(Pixel coordinate grounding data)
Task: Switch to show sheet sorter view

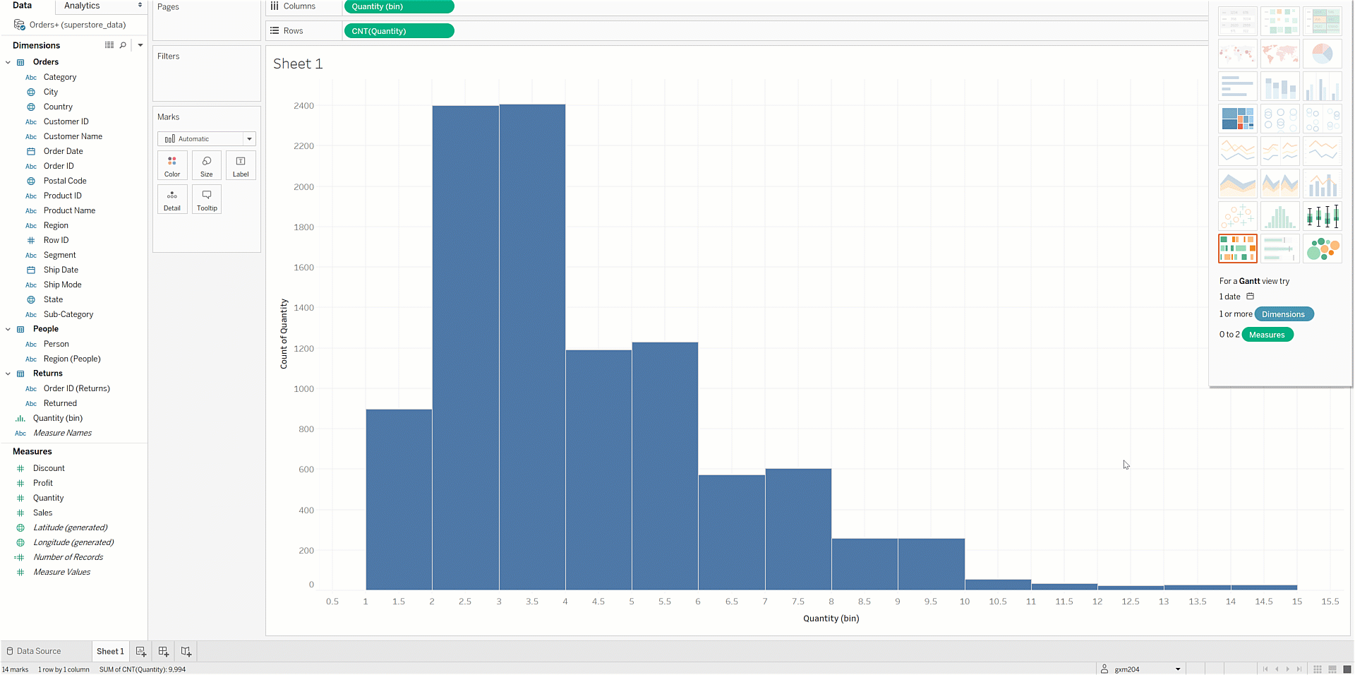Action: (1317, 669)
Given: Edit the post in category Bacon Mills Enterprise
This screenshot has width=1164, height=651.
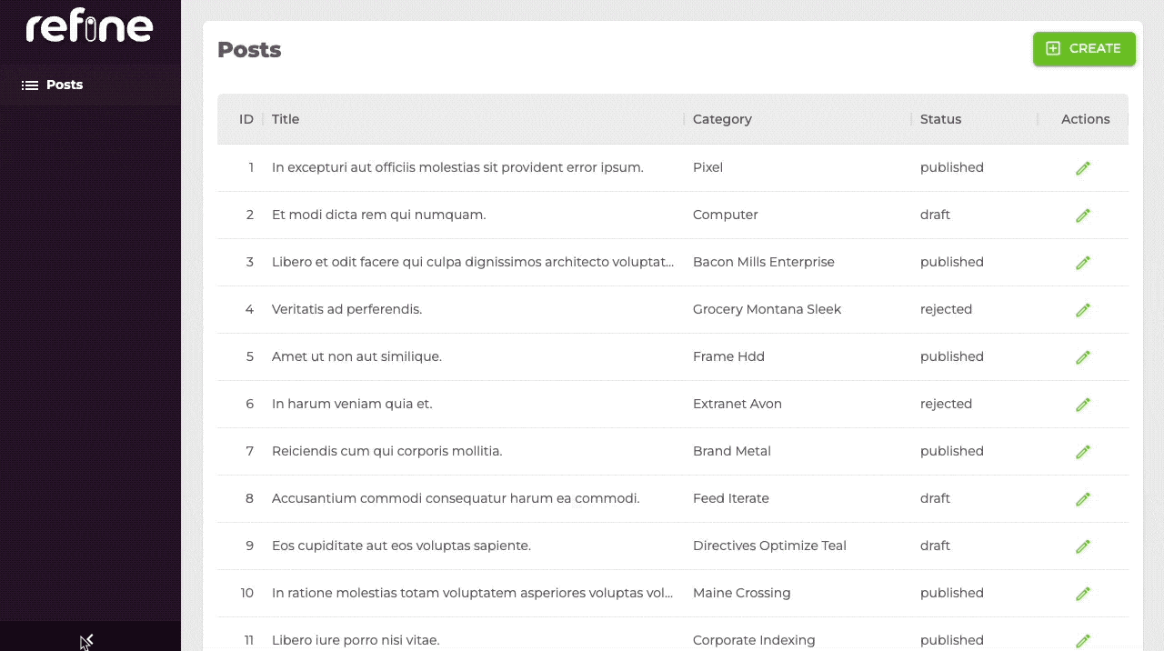Looking at the screenshot, I should [x=1082, y=263].
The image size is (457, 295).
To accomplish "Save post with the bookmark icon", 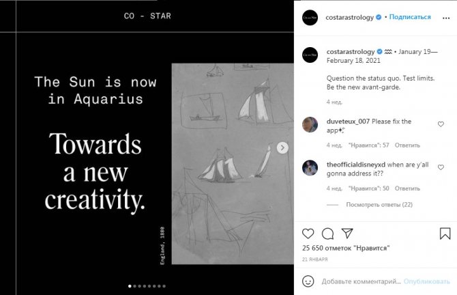I will tap(445, 234).
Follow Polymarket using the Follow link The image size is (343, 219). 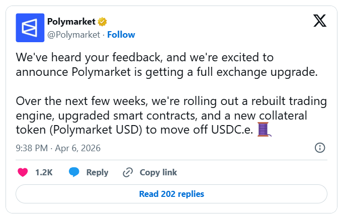121,35
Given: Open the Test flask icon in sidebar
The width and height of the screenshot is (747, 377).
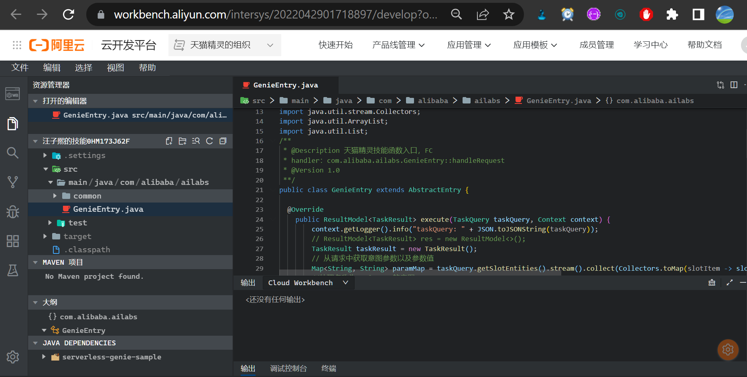Looking at the screenshot, I should (x=13, y=270).
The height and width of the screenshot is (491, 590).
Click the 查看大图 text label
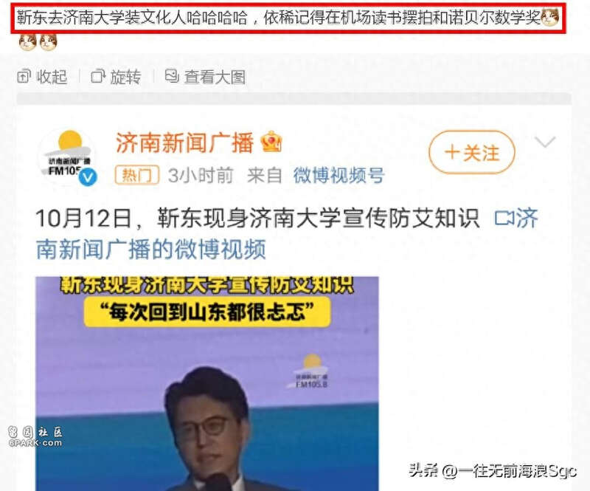(215, 78)
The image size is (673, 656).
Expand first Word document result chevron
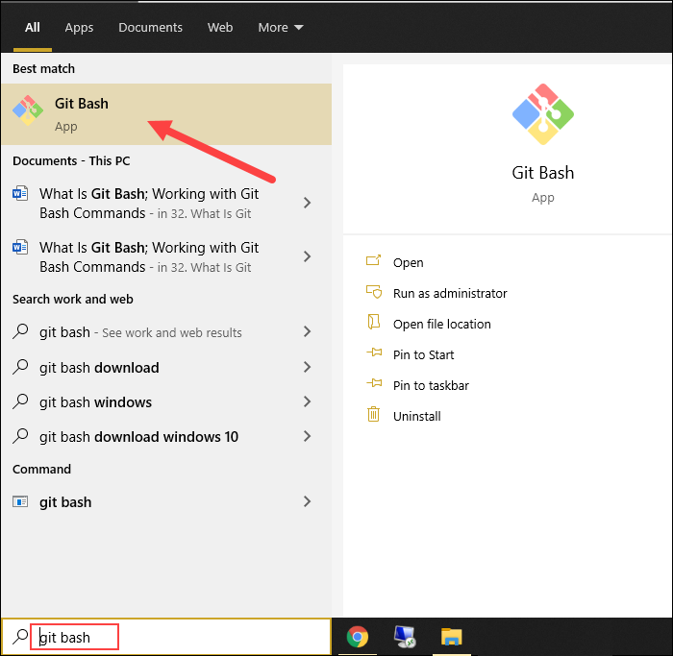(307, 203)
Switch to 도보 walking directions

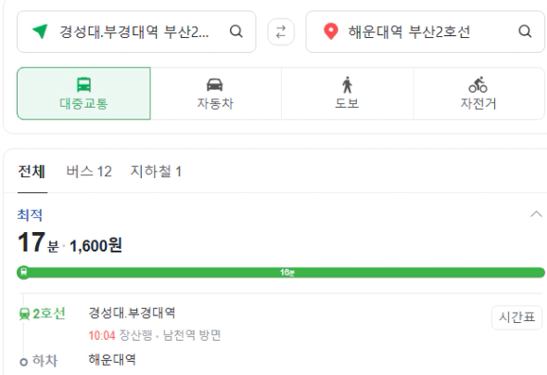pyautogui.click(x=347, y=93)
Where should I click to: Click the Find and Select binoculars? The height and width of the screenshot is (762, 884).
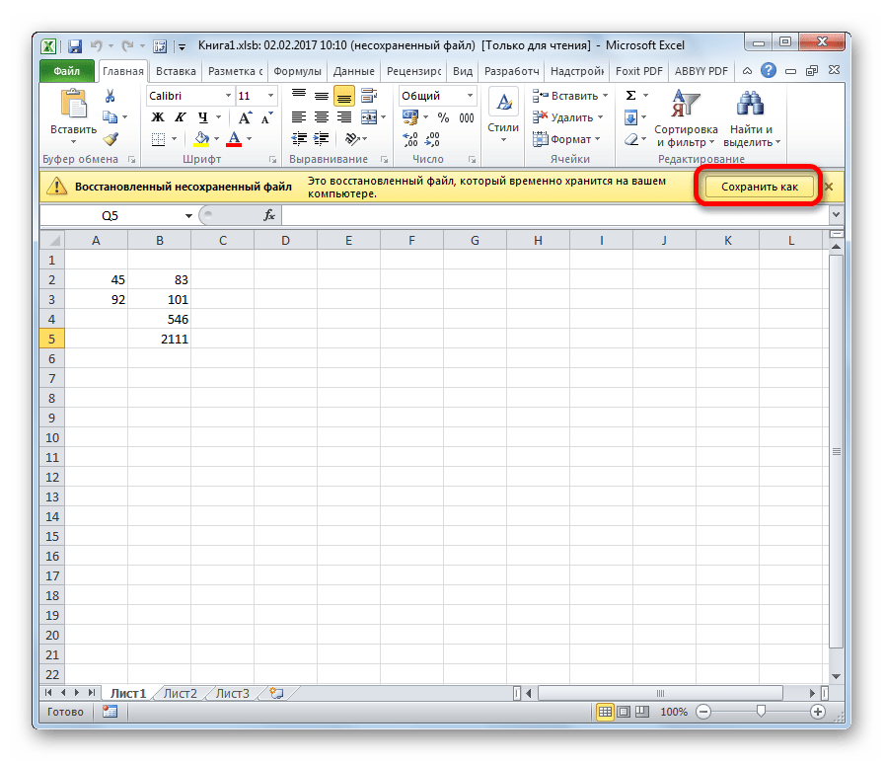coord(751,118)
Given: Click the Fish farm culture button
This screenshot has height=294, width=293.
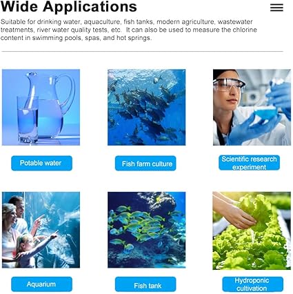Looking at the screenshot, I should click(145, 164).
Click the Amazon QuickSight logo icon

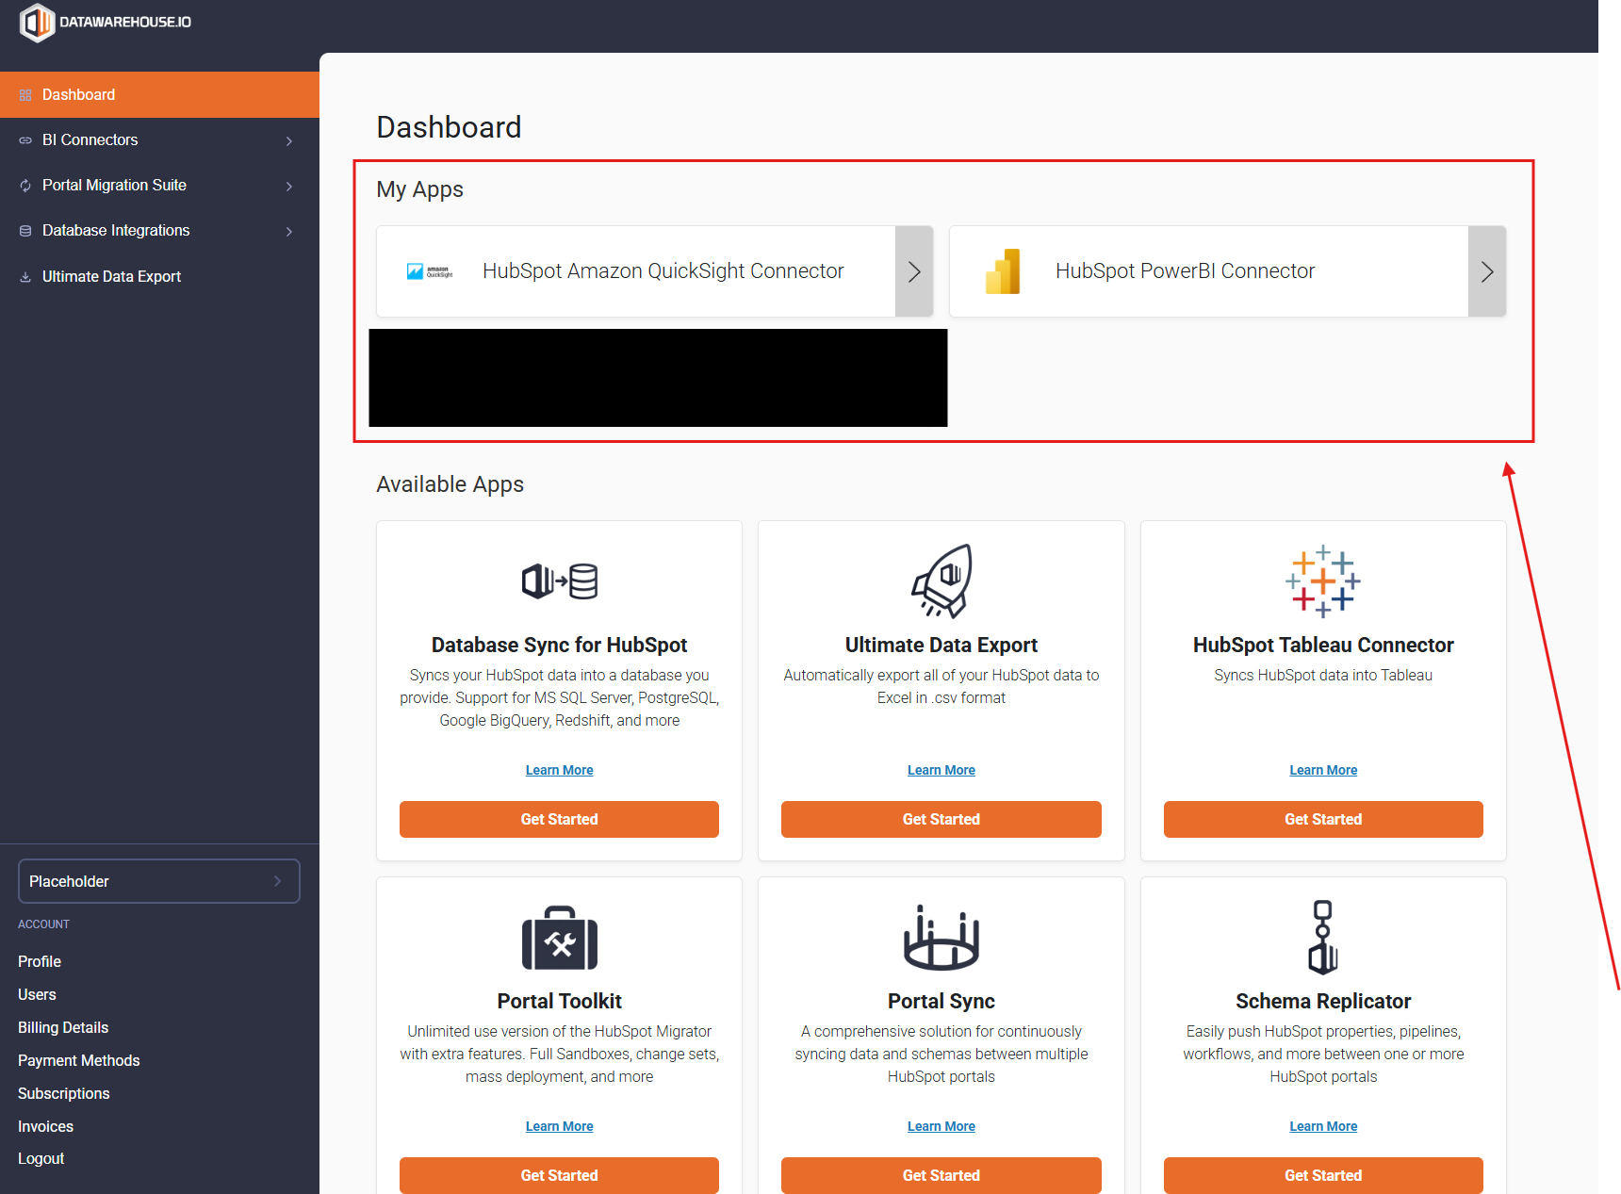coord(430,271)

_Task prompt_. The required result is the entries above, printed exactly from the first line through the line with "The image size is (457, 295).", pictures excluded.

_Answer for the task_.
Task: Switch to show sheet sorter view

Action: (1317, 669)
Given: Edit the post in category Bacon Mills Enterprise
This screenshot has width=1164, height=651.
Looking at the screenshot, I should [x=1082, y=263].
The image size is (457, 295).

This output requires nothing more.